University of California, Berkeley Library. Bernard Maybeck Papers. Manuscript collection. College of Environmental Design Archives.
Venturi, Robert. Complexity and Contradiction in Architecture. New York: Museum of Modern Art, 1966.
Woodbridge, Sally Byrne. Bernard Maybeck: Visionary Architect. New York: Abbeville Press, 1992. Wodehouse, Lawrence. *Bernard Maybeck: Artisan, Architect, Artist*. New York: Abbeville Press, 1999.

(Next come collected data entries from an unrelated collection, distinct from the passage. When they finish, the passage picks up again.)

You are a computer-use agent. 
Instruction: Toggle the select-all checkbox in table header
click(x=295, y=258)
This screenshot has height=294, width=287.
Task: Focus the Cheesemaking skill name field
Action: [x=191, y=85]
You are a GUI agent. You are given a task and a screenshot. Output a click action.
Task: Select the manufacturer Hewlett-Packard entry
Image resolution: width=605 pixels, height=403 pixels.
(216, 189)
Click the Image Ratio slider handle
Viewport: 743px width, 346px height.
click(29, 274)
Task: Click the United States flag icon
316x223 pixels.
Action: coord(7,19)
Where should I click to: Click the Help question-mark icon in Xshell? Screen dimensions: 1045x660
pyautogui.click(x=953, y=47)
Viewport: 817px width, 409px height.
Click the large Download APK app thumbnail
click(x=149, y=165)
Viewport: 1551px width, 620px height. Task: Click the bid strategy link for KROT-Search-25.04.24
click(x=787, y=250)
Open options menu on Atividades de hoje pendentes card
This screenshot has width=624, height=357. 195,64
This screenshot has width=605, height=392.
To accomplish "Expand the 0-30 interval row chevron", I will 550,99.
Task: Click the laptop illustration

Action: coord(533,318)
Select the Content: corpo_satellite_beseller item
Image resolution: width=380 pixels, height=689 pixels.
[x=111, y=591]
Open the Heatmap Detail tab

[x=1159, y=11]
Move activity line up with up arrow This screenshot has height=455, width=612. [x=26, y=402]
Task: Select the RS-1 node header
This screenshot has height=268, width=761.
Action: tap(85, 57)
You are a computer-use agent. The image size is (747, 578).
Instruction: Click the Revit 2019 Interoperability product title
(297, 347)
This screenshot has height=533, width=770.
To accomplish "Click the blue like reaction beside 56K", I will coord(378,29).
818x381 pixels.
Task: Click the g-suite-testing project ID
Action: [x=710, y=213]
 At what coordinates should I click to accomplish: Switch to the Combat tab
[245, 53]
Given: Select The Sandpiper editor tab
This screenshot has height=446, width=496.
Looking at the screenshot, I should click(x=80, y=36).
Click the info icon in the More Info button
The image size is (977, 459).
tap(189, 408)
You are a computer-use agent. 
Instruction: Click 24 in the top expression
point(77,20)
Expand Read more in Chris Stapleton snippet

[1] Perhaps Maybeck’s relegation to the footnotes of architectural history was more a failure of self-promotion, than a condemnation of the designs themselves. Unlike the more dogmatic architects of his time, Bernard Maybeck rarely wrote about his work, preferring to let the buildings speak for themselves. Though he is credited with developing the Berkeley shingle style, he was not the one to define or codify it. That role fell to his friend and early client, the poet Charles Keeler, who articulated the ideals represented in his Maybeck-designed residence in his book The Simple Home. The book became a foundational text for the arts and crafts movement, and a manifesto for the Hillside Club, a sort of proto-HOA in the Berkeley hills. Even as these ideas took hold, and Maybeck’s admirers filled the hills with their own interpretations, he had already moved on. He continued to explore new forms, often breaking the very rules that Keeler had laid out in his name. Reflecting on his work during an interview with Time Magazine, Maybeck seemed unbothered by the contradictions between the Hillside ethos and his own evolving work. For him, design was less about authorship or adherence than about holding onto his core values and letting the rest go.